When I first saw the previews for this movie I knew I wanted to see it. First for the obvious reason, Joseph Gordon-Levitt, but it also seemed like it would be an interesting concept. Kind of like the movie 16 Blocks but with bikes. If nothing else, I thought, there should be some really cool stunts. But I wavered on seeing it in the theater, what if it was a one bike-trick pony with no substance? Now I wish I had seen it in the theater.
Premium Rush follows a group of bike messengers through the streets of New York city. Wilee (Joseph Gordon-Levitt) has to do a “premium rush” delivery of a envelope across the city to Chinatown; he has ninety minutes. But Detective Bobby Monday (Michael Shannon) also wants what’s in the envelope for entirely illegal reasons and is chasing Wilee across town to get it. Now if the story completely just focused on these two it would be a bit boring after awhile but it doesn’t. I call this a light thriller because as much as it focused on the plot involving the envelope there is a lot of focus as well on the day-to-day of a bike messenger, the relationship issues between Wilee and Vanessa (Dania Ramirez), as well as his competition with fellow messenger, the very egotistical Manny (Wole’ Park). Since this movie is filmed in close to real time it doesn’t dwell on being overly dramatic because with the location constantly changing there isn’t enough time.
One thing interesting about this movie is the violence. There isn’t the type of violence you would usually expect from an action/thriller. Meaning there is nothing really in the way of gun violence or hand-to-hand fighting. That’s not to say that this movie is all fluffy bunnies and rainbows, imagine a at most ten pound bike zipping thorough a crowded moving maze of congested New York traffic. Violent things are going to happen.
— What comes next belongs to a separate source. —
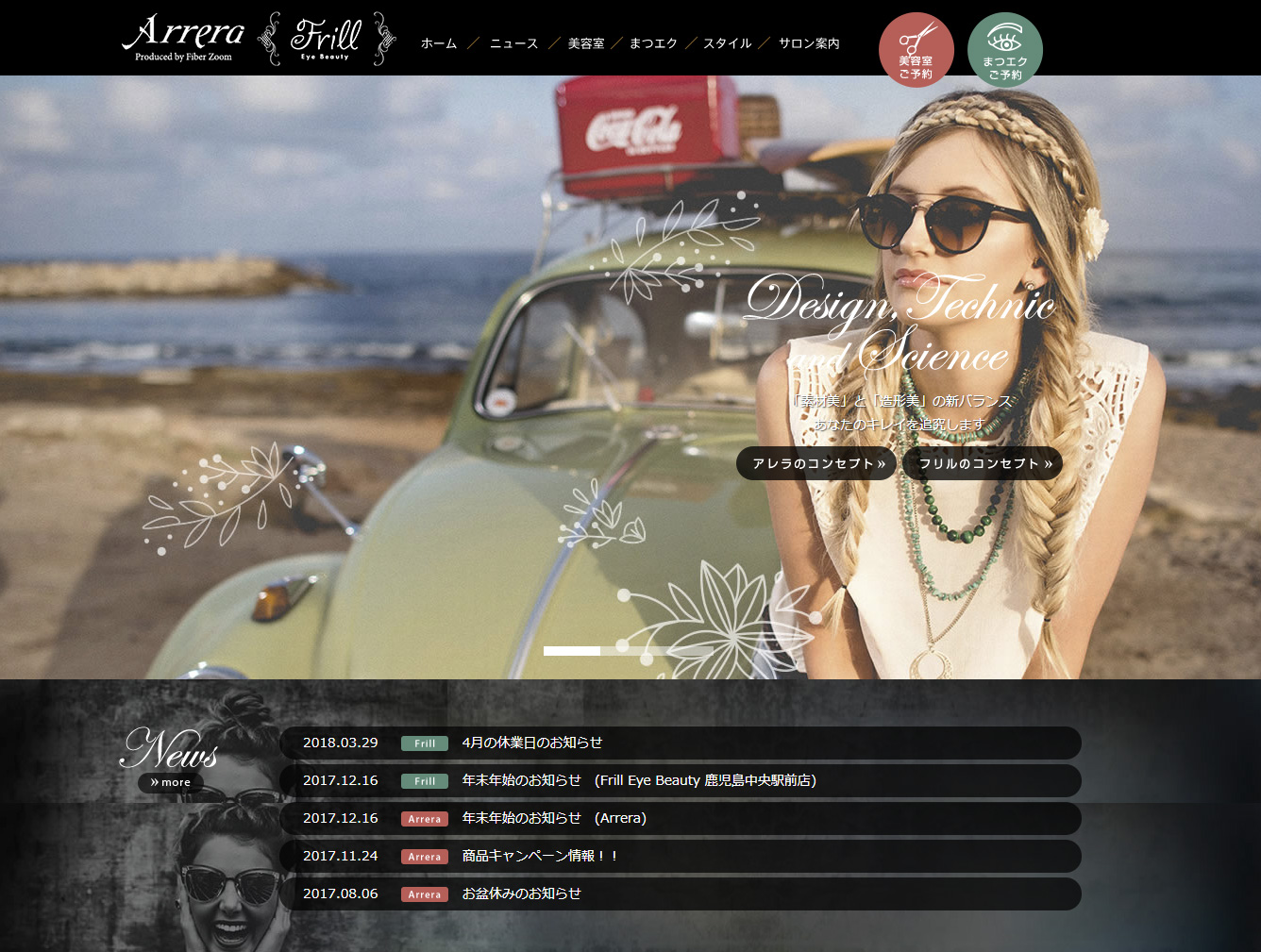Click the eye eyelash reservation icon
Screen dimensions: 1261x952
1004,50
Even with the interesting story and sub plots this movie still could’ve been boring. However the way this was filmed proved to be on of it’s best assets. Using some visual elements that reminded me of Guy Ritchie, this movie pulls you into story. Mapping the routes taken, using interesting camera angles so that you feel like you are right beside the bike or in the drivers seat, giving us a visual representation of what’s going on in the bikers mind, all work together to make you part of the movie.
You know, on the other hand, it’s probably good I didn’t see this in the theater. I found myself doing a lot of talking to the screen plus reacting loudly to the crashes, flips, and did-you-see-that action. Maybe everyone else would have been doing that as well, or maybe I’d have gotten kicked out of the theater.